Study material.
┄┄┄┄┄┄┄┄┄┄┄┄┄┄┄┄┄┄┄┄
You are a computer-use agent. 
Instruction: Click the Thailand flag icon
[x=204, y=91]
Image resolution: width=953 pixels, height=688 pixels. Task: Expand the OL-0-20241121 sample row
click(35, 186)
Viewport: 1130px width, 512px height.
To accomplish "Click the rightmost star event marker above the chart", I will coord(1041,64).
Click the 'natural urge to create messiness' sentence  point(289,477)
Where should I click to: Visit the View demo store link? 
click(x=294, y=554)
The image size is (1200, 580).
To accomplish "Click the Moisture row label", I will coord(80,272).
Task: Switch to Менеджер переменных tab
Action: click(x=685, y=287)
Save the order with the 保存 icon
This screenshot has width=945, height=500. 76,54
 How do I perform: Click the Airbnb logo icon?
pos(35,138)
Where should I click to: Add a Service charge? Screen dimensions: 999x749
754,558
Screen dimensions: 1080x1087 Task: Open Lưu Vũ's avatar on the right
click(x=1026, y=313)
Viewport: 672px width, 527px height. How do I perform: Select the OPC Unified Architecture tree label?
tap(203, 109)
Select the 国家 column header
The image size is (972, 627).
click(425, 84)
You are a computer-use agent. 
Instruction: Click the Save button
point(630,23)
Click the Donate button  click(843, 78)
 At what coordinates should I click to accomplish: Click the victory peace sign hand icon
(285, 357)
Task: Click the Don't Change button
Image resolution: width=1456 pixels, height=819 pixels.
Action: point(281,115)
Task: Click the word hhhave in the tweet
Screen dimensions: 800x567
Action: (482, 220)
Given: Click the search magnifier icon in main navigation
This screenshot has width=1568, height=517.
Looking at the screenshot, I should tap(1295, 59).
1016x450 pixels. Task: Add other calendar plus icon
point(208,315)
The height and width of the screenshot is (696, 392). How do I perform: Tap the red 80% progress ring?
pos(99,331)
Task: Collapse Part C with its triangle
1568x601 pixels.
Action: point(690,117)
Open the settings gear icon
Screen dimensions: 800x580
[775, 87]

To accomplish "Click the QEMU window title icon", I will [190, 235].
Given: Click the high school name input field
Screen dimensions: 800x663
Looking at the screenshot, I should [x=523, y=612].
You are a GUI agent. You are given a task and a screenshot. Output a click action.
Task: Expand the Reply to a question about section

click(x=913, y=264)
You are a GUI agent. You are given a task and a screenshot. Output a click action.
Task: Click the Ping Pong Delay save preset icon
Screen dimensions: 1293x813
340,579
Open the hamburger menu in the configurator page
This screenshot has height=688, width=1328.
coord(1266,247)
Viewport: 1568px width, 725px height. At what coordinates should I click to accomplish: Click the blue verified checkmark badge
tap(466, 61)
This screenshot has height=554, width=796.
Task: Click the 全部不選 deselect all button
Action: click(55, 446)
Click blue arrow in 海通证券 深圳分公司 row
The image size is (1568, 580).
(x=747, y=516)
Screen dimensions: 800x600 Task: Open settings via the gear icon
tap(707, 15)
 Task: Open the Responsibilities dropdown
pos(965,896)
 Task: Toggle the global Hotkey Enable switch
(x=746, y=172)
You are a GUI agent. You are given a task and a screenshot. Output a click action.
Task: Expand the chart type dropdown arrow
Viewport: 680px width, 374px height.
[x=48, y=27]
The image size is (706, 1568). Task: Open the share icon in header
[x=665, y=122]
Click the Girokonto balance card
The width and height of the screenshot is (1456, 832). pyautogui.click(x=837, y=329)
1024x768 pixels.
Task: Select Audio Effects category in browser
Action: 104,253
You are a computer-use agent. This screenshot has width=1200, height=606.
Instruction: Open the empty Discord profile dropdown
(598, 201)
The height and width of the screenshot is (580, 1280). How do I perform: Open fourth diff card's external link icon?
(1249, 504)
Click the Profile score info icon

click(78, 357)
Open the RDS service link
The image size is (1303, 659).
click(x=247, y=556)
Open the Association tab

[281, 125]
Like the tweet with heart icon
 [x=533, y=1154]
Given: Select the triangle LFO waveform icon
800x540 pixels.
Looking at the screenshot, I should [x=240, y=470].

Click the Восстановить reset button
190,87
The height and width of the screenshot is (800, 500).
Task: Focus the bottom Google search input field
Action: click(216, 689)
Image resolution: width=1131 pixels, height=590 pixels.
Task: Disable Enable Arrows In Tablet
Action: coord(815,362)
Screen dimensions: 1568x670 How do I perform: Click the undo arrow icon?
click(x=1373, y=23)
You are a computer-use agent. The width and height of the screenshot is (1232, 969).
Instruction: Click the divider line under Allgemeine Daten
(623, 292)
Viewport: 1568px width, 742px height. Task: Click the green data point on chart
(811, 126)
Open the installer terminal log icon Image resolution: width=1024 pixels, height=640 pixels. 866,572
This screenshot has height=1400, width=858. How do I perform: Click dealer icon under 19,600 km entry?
┄┄┄┄┄┄┄┄┄┄┄┄┄┄┄┄┄┄┄┄
What to produce.
Return each entry without altering a single word.

Solved problem.
You are a computer-use agent. 
Instruction: Click the Thailand flag icon
[x=204, y=91]
Image resolution: width=953 pixels, height=688 pixels. Task: Expand the OL-0-20241121 sample row
click(35, 186)
Viewport: 1130px width, 512px height.
To accomplish "Click the rightmost star event marker above the chart", I will coord(1041,64).
Click the 'natural urge to create messiness' sentence  point(289,477)
Where should I click to: Visit the View demo store link? 
click(x=294, y=554)
The image size is (1200, 580).
To accomplish "Click the Moisture row label", I will coord(80,272).
Task: Switch to Менеджер переменных tab
Action: click(x=685, y=287)
Save the order with the 保存 icon
This screenshot has width=945, height=500. 76,54
 How do I perform: Click the Airbnb logo icon?
pos(35,138)
Where should I click to: Add a Service charge? Screen dimensions: 999x749
754,558
Screen dimensions: 1080x1087 Task: Open Lưu Vũ's avatar on the right
click(x=1026, y=313)
Viewport: 672px width, 527px height. How do I perform: Select the OPC Unified Architecture tree label?
tap(203, 109)
Select the 国家 column header
The image size is (972, 627).
click(425, 84)
You are a computer-use agent. 
Instruction: Click the Save button
point(630,23)
Click the Donate button  click(843, 78)
 At what coordinates should I click to accomplish: Click the victory peace sign hand icon
(285, 357)
Task: Click the Don't Change button
Image resolution: width=1456 pixels, height=819 pixels.
Action: point(281,115)
Task: Click the word hhhave in the tweet
Screen dimensions: 800x567
Action: (482, 220)
Given: Click the search magnifier icon in main navigation
This screenshot has width=1568, height=517.
Looking at the screenshot, I should tap(1295, 59).
1016x450 pixels. Task: Add other calendar plus icon
point(208,315)
The height and width of the screenshot is (696, 392). How do I perform: Tap the red 80% progress ring?
pos(99,331)
Task: Collapse Part C with its triangle
1568x601 pixels.
Action: point(690,117)
Open the settings gear icon
Screen dimensions: 800x580
[775, 87]

To accomplish "Click the QEMU window title icon", I will [190, 235].
Given: Click the high school name input field
Screen dimensions: 800x663
Looking at the screenshot, I should [x=523, y=612].
You are a GUI agent. You are given a task and a screenshot. Output a click action.
Task: Expand the Reply to a question about section

click(x=913, y=264)
You are a GUI agent. You are given a task and a screenshot. Output a click action.
Task: Click the Ping Pong Delay save preset icon
Screen dimensions: 1293x813
340,579
Open the hamburger menu in the configurator page
This screenshot has height=688, width=1328.
coord(1266,247)
Viewport: 1568px width, 725px height. At what coordinates should I click to accomplish: Click the blue verified checkmark badge
tap(466, 61)
This screenshot has height=554, width=796.
Task: Click the 全部不選 deselect all button
Action: click(55, 446)
Click blue arrow in 海通证券 深圳分公司 row
The image size is (1568, 580).
(x=747, y=516)
Screen dimensions: 800x600 Task: Open settings via the gear icon
tap(707, 15)
 Task: Open the Responsibilities dropdown
pos(965,896)
 Task: Toggle the global Hotkey Enable switch
(x=746, y=172)
You are a GUI agent. You are given a task and a screenshot. Output a click action.
Task: Expand the chart type dropdown arrow
Viewport: 680px width, 374px height.
[x=48, y=27]
The image size is (706, 1568). Task: Open the share icon in header
[x=665, y=122]
Click the Girokonto balance card
The width and height of the screenshot is (1456, 832). pyautogui.click(x=837, y=329)
1024x768 pixels.
Task: Select Audio Effects category in browser
Action: 104,253
You are a computer-use agent. This screenshot has width=1200, height=606.
Instruction: Open the empty Discord profile dropdown
(598, 201)
The height and width of the screenshot is (580, 1280). How do I perform: Open fourth diff card's external link icon?
(1249, 504)
Click the Profile score info icon

click(78, 357)
Open the RDS service link
The image size is (1303, 659).
click(x=247, y=556)
Open the Association tab

[281, 125]
Like the tweet with heart icon
 [x=533, y=1154]
Given: Select the triangle LFO waveform icon
800x540 pixels.
Looking at the screenshot, I should [x=240, y=470].

Click the Восстановить reset button
190,87
The height and width of the screenshot is (800, 500).
Task: Focus the bottom Google search input field
Action: click(216, 689)
Image resolution: width=1131 pixels, height=590 pixels.
Task: Disable Enable Arrows In Tablet
Action: coord(815,362)
Screen dimensions: 1568x670 How do I perform: Click the undo arrow icon?
click(x=1373, y=23)
You are a computer-use agent. The width and height of the screenshot is (1232, 969).
Instruction: Click the divider line under Allgemeine Daten
(623, 292)
Viewport: 1568px width, 742px height. Task: Click the green data point on chart
(811, 126)
Open the installer terminal log icon Image resolution: width=1024 pixels, height=640 pixels. 866,572
This screenshot has height=1400, width=858. How do I perform: Click dealer icon under 19,600 km entry?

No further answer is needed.